Il n'y aura pas de manifestation samedi devant la Grande mosquée de Paris. La demande, qui avait été faite par un particulier, a été refusée jeudi par la Préfecture de police de Paris. "Le préfet de police a signé un arrêté signifiant à l'intéressé l'interdiction de cette manifestation", a précisé la source policière. "Si l'organisateur maintient cette manifestation", il "risque six mois d'emprisonnement et 7.500 euros d'amende", a ajouté cette source, qui n'a pas précisé la qualité de l'organisateur de la manifestation parisienne. Le "particulier", précise la PP, ne se réclame d'"aucune structure, parti ou association" dans sa déclaration de manifestation. Il dit textuellement dans cette déclaration vouloir notamment manifester contre le film "Innocence of Muslims".

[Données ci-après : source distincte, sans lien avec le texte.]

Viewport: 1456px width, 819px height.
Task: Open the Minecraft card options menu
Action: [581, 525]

Le Premier ministre Jean-Marc Ayrault avait annoncé mercredi que cette manifestation serait interdite. Il n'y a "pas de raison qu'on laisse dans notre pays venir des conflits qui ne concernent pas la France. Nous sommes dans une République qui n'a pas du tout l'intention de se laisser intimider par qui que se soit autour de ses valeurs", avait ajouté le Premier ministre, rendant hommage au "grand esprit de responsabilité et de modération" des responsables du culte musulman. "Ce sont des groupes minoritaires qui veulent exploiter la situation, la République ne se laissera pas faire", avait insisté M. Ayrault.

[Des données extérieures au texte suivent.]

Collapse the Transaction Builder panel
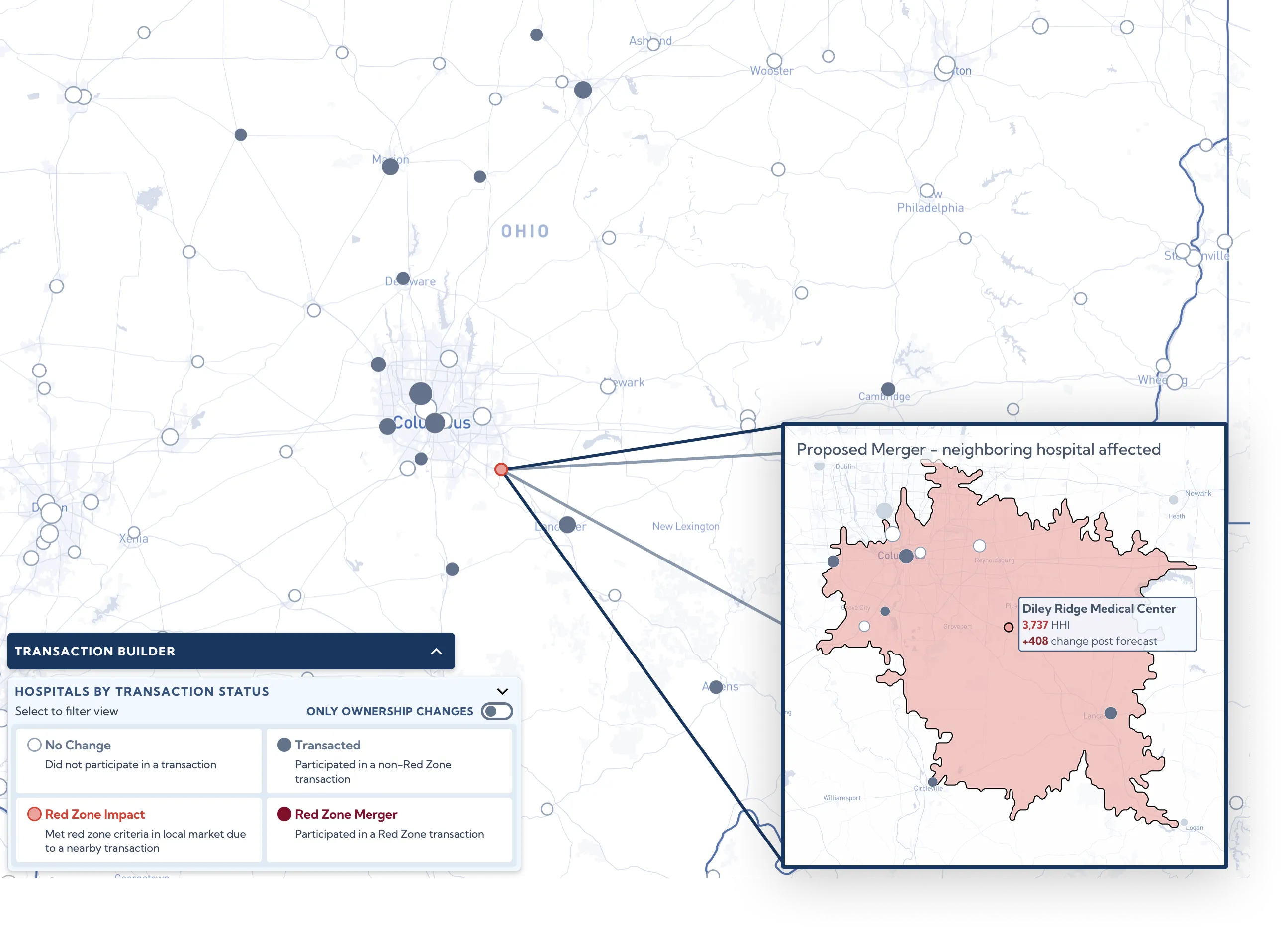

Utilisation des réseaux sociaux
Des appels à manifester samedi, à Paris et dans plusieurs grandes villes de France, pour protester notamment contre le film "Innocence of Muslims" ("L'Innocence des musulmans"), dont la diffusion a été suivie par la publication par Charlie Hebdo de caricatures de Mahomet, circulent sur les réseaux sociaux. Un dispositif policier spécifique est à l'étude à Paris samedi, a-t-on indiqué mercredi de source proche du dossier. Entre 200 et 250 personnes, dont environ 150 avaient été interpellées, avaient participé samedi 15 septembre à une manifestation non déclarée à proximité de l'ambassade des Etats-Unis.